RICHMOND, Va. (WRIC)- Days after multiple ransomware attacks were first detected, Virginia’s state government is still feeling the effects. It comes as Governor Ralph Northam is proposing new funding to sure up cybersecurity but Governor-elect Glenn Youngkin says it doesn’t far enough.
As of Friday evening, the FBI and the Virginia State Police were continuing to investigate a criminal ransomware attack disrupting the IT system that serves the General Assembly. Dave Burhop, director of the Division of Legislative Automated Systems, said the suspicious activity was first detected on Sunday, Dec. 12.
At last check, the Virginia Department of Behavioral Health and Developmental Services was also continuing to grapple with what is believed to be a separate ransomware attack targeting the service the agency uses for timekeeping.
“It is clear the global KRONOS ransomware attack and the ransomware attack experienced over the weekend in Virginia are not connected, and there is no indication that information was compromised or that any DBHDS systems have been compromised,” said DBHDS Communications Director Lauren Cunningham in an email on Friday. “State facilities have switched back to manual systems that are very time-intensive, but they will get the job done and ensure staff are paid.”
Stakeholders either didn’t respond to requests for comment or had no further updates when asked if ransoms had been paid out to attackers to resolve the issue.
As both investigations continued on Thursday, Governor Northam announced his two-year budget plan would include $60 million for cybersecurity improvements. Northam’s office said the proposal was drafted before the ransomware attacks occurred.
“It’s something that we take very seriously,” Northam said in an interview on Thursday. “If it takes more resources, we will have that in the budget to help prevent this from happening in the future.”
Asked about the proposal after Northam’s presentation, Governor-elect Youngkin was not impressed.
“I do believe the $60 million–the number I heard today that is being allocated to cybersecurity–is wholly inadequate and in fact it reflects the under-investment over a consistent period of time,” Youngkin said, adding that he would direct a review of resources after taking office.

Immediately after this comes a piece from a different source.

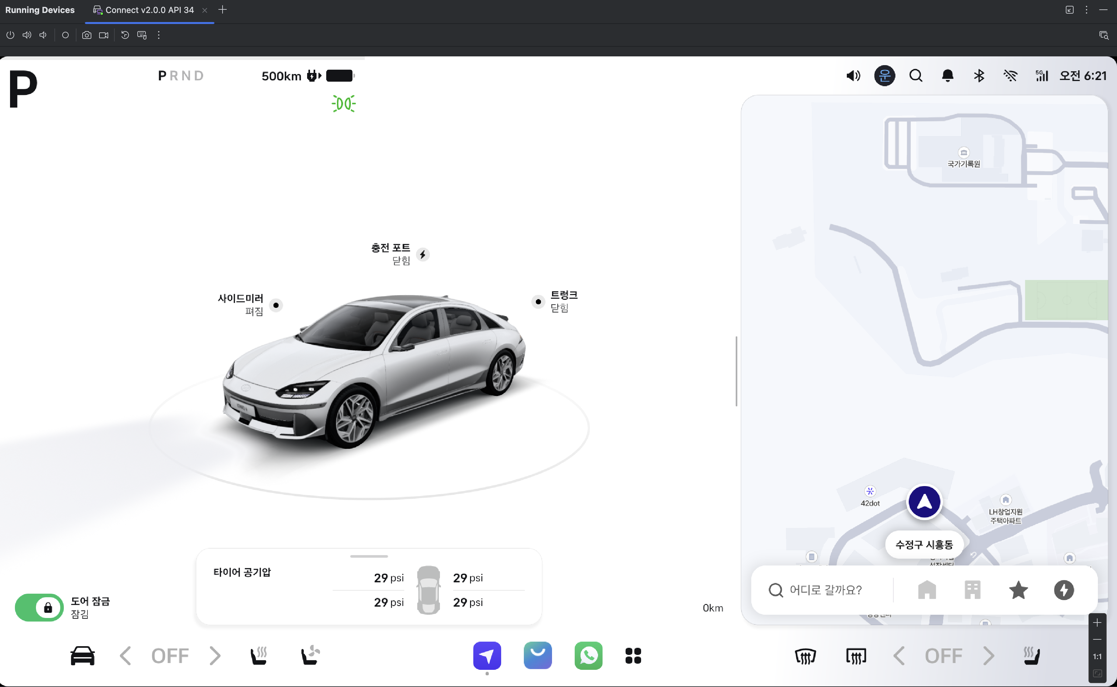
Task: Decrease passenger temperature with left chevron
Action: click(x=899, y=655)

A recent report revealed the Virginia Information Technology Agency, which oversees the executive branch, currently lacks sufficient resources to monitor all 4,000 to 5,000 pieces of IT equipment that could be targeted for potential security vulnerabilities.

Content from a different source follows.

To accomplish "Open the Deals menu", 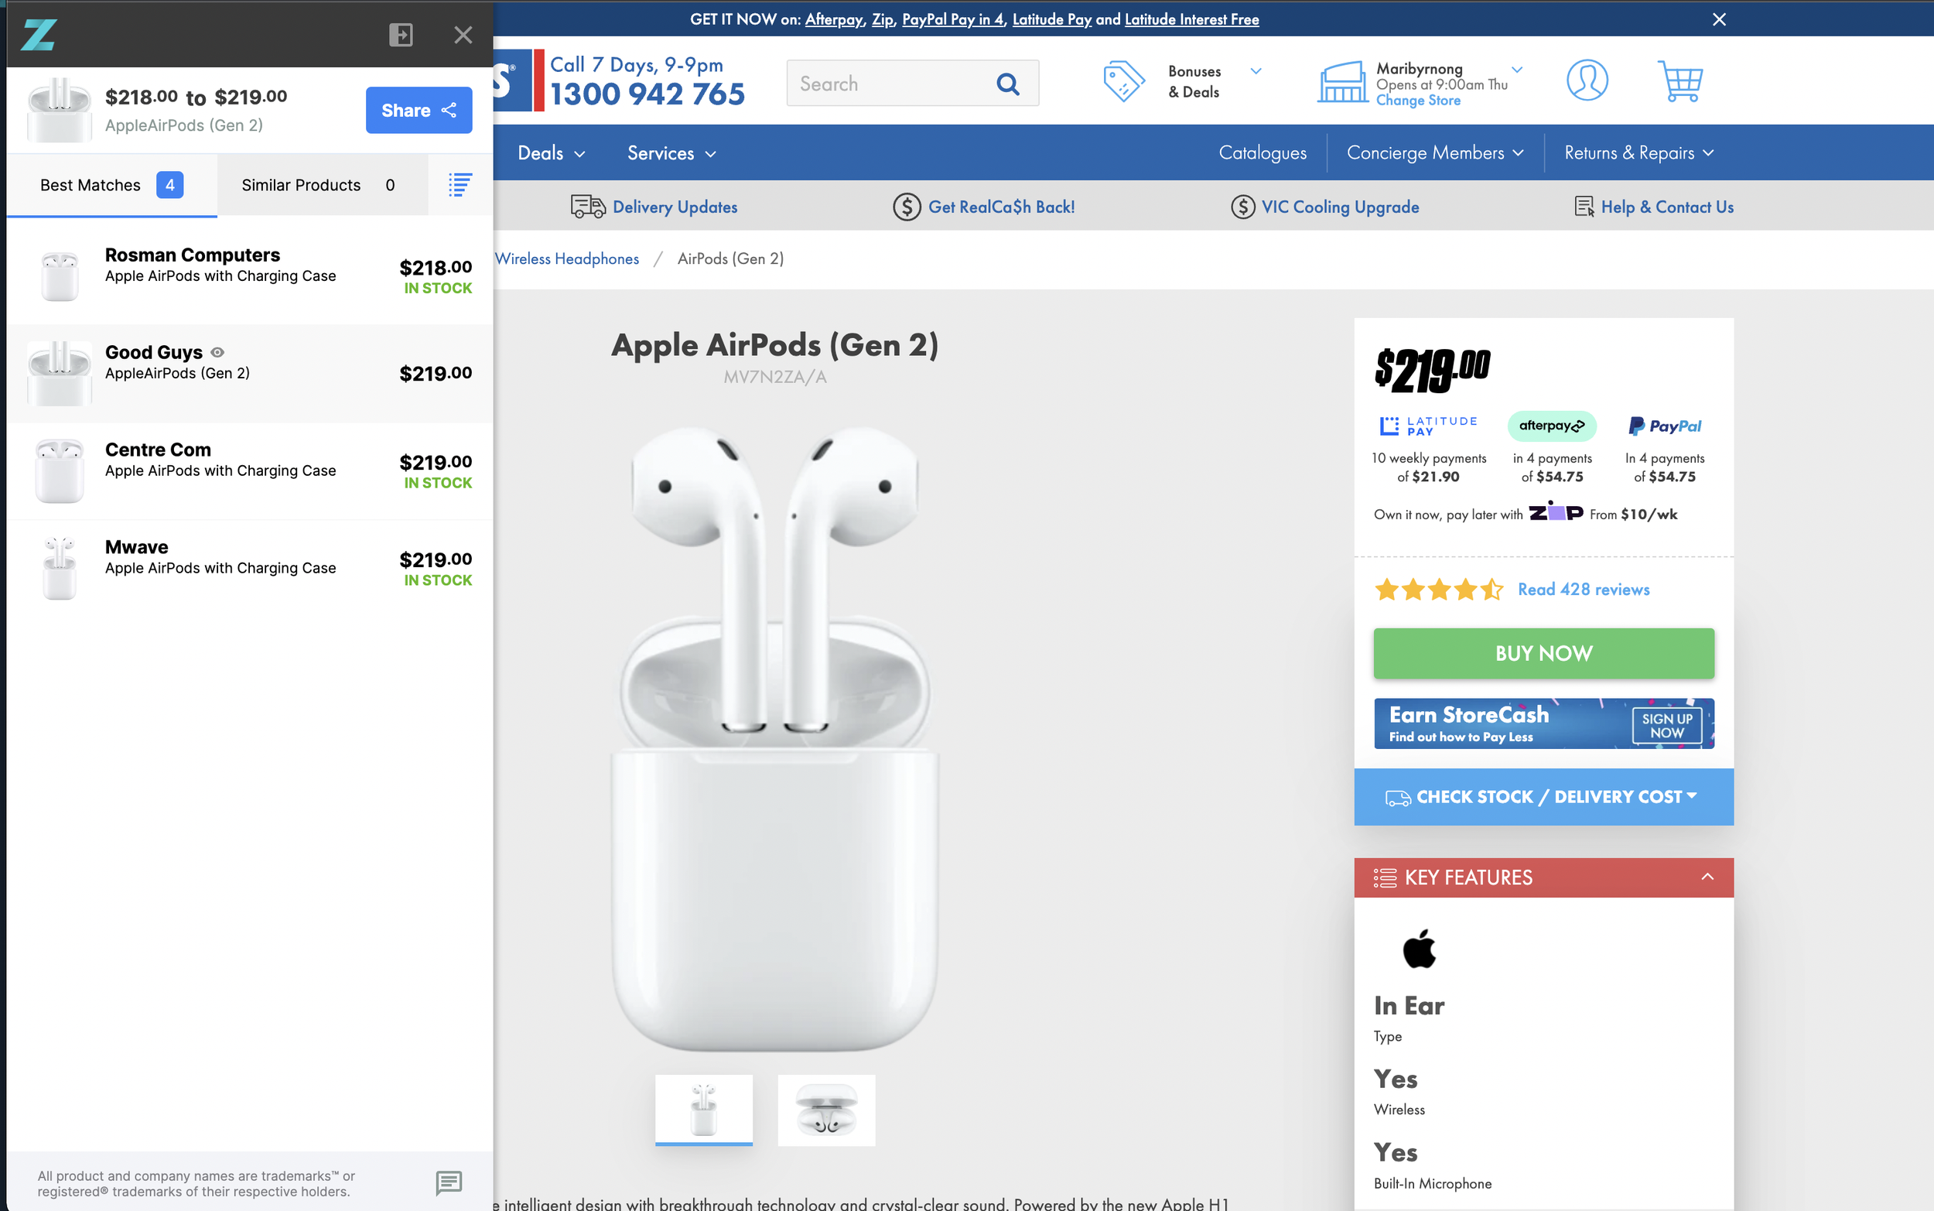I will click(551, 153).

“VITA’s security group is not able to keep pace with all of the infrastructure changes that agencies are requesting and make sure they are consistent with the state’s security standards and that ultimately increases the risk of a cybersecurity breach in the commonwealth,” JLARC’s Chief Legislative Analyst for Ongoing Oversight Jamie Bitz said in a presentation to lawmakers.

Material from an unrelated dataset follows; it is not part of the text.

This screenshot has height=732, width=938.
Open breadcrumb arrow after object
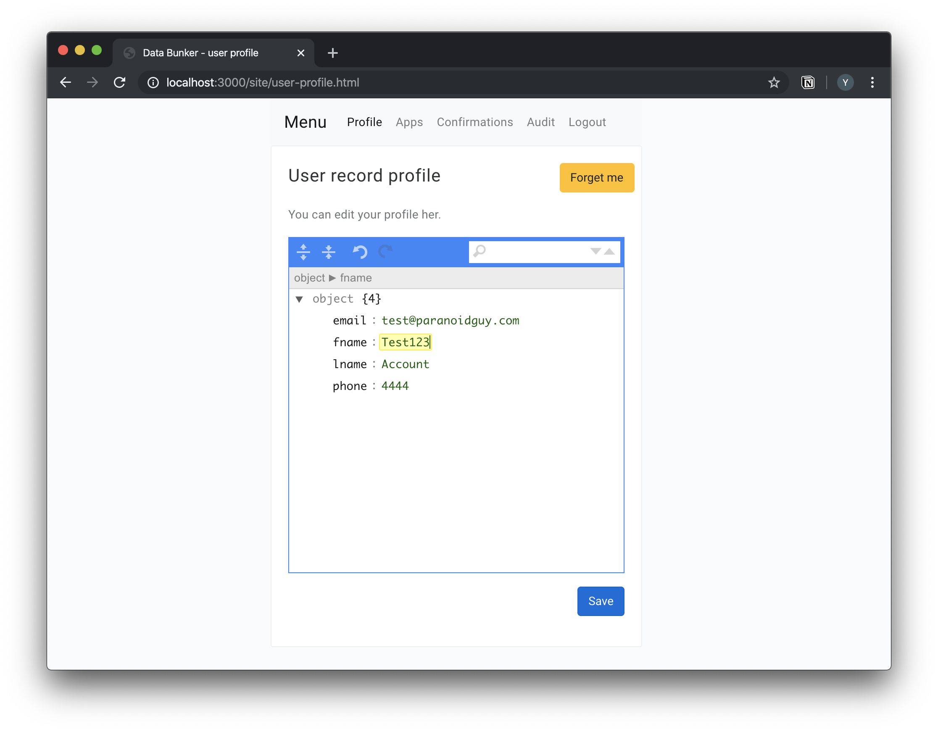click(x=332, y=278)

According to Northam’s Spokesperson Alena Yarmosky, the governor’s outgoing budget proposal includes $25 million to increase cyber resiliency and recovery capabilities, $8 million for additional authentication resources, $5 million to establish a second backup data center, $4 million for antivirus tools, and targeted security measures across various state agencies.
Delegate David Reid (D-Loudoun) has been focused on the issue of cybersecurity for years, both in the legislature and professionally.
“If we’re experiencing this problem right now then it probably means that we have not been funding cybersecurity for the legislative branch or, if we have, it probably hasn’t been as robust as it should’ve been,” Reid said.
Reid is planning to propose several budget amendments on the topic in the 2022 legislative session. While he is still reviewing Northam’s proposal, he believes the governor has already included at least one of his requests. He said it would provide funding for the Virginia National Guard to conduct twelve cybersecurity assessments per year for localities to prevent ransomware attacks.
Another proposal would provide the Virginia State Police with additional funding to hire thirteen full-time cybersecurity support professionals. Reid also wants the state to manage a single, robust platform to continuously monitor, manage, and report cybersecurity risks at no cost to local public school districts.
With state revenues at record highs and the threat of ransomware attacks only expected to grow, Reid said now is the time for big investments.
“It definitely should be considered a wake up call,” Reid said. “Cybersecurity is kind of a lot like car insurance in that no one really wants to pay for it but they’re really glad they have it when they have an accident.”